__Study text__:
☆ ☆ ☆ ☆

As an adult, I have lived a mostly
Hyper Vigilant life with a compulsive overeating disorder and ONLY because of
the OA meetings here in Arkansas and the OA Angels that attend the meetings,
have I come to a better understanding of how I became a Compulsive Overeater
and how I was in complete denial before OA.
I am an Adult Child of an Alcoholic.
I learned as a child how to survive my alcoholic father by lying to
adults around me, raising a baby sister with my twin while trying to protect my
Mother, and sometimes being left alone for weeks.
I began my OA journey by just
attending meetings and listening to the profound sharing from other OA Angels.
Through their stories of experience, strength and hope, I began to look within
myself, especially my character defects and how I myself had been the cause of
so much misery as I had been unable to connect within deeply, before OA
meetings. One day, after a meeting, another OA Angel approached me and
offered to be my Sponsor!! I had prayed to my HP to please lead me to the
right person and my prayers were answered. I have been working with
her weekly on an hour phone call weekly l and I am proud to say we are working
on Step 3.

☆ ☆ ☆ ☆

__Assigned task__: Please pick up the personal account of recovery through OA after its last sentence and carry it forward.

__Given information__:
☆ ☆ ☆ ☆

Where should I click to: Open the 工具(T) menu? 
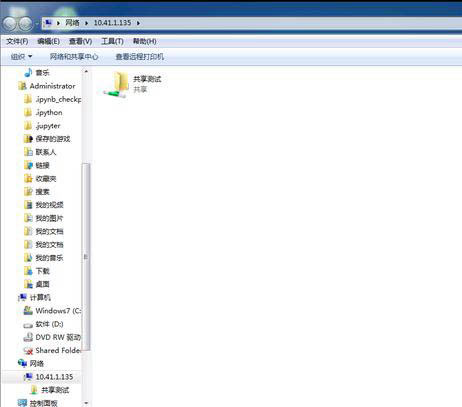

☆ ☆ ☆ ☆

__Task result__:
MADE A DECISION TO TURN OUR WILL AND
OUR LIVES OVER TO GOD AS WE UNDERSTOOD HIM. This step for me has been about
TRUST and knowing that I can safely turn my will and my life over to HP and get
out of the misery of thinking that I am in charge and can handle everything
myself. I cannot, which is why my life became unmanageable and the
Compulsive Overeating was killing me slowly but surely. I feel hope and
deep gratitude for OA and all who have led me to this point.
I am in the process of unraveling
from within, always thinking I was in control and through the program, my
sponsor, the OA Angels that surround me in unconditional love, support and
fellowship, I am healing, of which I am forever grateful. I am on my new
journey to complete Abstinence and growth. I want to be able to become a
Sponsor someday and offer service to this wonderful organization which has been
such a blessing to me.
“B.I.N.G.E. = Because I’m Not Good Enough”
I was pondering this morning on the times when I binged and how I used program to work my way past them. I haven’t binged in so long I don’t remember the last time. But I know that I am completely capable of doing so pretty much every moment of every day.
I realized that I needed to face the binge seeing if there is a way to turn it into an opportunity. Maybe ponder the circumstances leading up to it. Besides any physical triggers (that first compulsive bite), were there emotional signs? Spiritual signs? Really sit with it and see if I can identify anything.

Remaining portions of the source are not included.